Output every line of the entries from the line containing "Screen dimensions: 1456x819" through the last, exactly, with no other content.

Stored items
===

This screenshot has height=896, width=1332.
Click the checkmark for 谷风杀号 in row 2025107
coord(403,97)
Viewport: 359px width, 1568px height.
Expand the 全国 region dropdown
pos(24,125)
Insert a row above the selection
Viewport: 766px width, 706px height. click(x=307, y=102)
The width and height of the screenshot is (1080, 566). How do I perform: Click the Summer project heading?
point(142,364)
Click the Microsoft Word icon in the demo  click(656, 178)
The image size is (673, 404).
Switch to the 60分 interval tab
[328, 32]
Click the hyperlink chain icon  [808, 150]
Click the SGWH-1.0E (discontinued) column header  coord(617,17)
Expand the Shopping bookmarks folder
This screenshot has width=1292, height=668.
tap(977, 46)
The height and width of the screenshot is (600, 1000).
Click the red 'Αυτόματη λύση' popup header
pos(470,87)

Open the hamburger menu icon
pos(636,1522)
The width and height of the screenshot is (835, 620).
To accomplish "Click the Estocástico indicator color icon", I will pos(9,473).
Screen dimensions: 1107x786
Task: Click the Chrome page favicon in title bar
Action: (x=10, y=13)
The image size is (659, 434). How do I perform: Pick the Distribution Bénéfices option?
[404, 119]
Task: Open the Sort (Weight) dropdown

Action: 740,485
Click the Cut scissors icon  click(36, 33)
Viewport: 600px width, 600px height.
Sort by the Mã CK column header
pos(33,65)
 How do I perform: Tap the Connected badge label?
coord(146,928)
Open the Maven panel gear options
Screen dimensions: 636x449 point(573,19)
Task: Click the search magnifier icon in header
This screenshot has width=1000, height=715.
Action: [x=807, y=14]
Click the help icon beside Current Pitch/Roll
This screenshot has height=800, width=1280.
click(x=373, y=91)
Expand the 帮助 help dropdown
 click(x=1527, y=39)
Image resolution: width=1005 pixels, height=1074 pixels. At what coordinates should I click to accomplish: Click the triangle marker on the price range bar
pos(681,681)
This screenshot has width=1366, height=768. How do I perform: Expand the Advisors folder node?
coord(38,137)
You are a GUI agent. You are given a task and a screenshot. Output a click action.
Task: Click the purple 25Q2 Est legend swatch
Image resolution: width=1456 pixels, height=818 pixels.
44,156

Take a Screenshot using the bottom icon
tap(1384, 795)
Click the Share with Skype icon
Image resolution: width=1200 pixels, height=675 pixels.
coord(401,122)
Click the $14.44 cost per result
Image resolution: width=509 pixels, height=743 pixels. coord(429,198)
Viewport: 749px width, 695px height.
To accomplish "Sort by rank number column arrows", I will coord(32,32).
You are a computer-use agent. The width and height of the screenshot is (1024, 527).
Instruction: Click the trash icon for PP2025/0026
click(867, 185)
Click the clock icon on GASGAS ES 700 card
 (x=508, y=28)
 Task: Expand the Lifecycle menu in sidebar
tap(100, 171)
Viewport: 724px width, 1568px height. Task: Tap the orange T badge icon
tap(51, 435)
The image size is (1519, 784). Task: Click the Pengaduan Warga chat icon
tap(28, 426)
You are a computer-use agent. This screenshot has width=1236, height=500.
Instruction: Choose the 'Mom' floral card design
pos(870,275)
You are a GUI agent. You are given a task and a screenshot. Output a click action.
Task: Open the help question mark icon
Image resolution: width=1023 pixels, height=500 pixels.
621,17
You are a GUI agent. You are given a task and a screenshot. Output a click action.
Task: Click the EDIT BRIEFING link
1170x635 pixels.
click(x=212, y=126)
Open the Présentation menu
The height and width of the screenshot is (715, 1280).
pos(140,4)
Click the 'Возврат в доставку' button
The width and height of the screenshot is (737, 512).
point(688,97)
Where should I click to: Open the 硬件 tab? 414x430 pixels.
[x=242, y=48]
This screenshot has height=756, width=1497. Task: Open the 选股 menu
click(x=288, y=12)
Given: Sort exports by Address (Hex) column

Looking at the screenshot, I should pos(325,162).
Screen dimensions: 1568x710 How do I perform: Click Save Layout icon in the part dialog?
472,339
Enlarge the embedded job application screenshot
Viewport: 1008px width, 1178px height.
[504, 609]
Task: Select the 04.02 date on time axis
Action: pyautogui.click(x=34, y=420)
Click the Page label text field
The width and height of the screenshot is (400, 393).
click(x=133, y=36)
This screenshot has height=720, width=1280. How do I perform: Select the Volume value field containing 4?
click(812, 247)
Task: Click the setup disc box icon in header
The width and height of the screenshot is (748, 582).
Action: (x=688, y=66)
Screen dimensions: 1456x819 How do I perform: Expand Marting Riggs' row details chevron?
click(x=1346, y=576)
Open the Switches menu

===

§ Answer for the task
Screen dimensions: 1456x819 How do I perform: Expand Marting Riggs' row details chevron?
click(x=1346, y=576)
Open the Switches menu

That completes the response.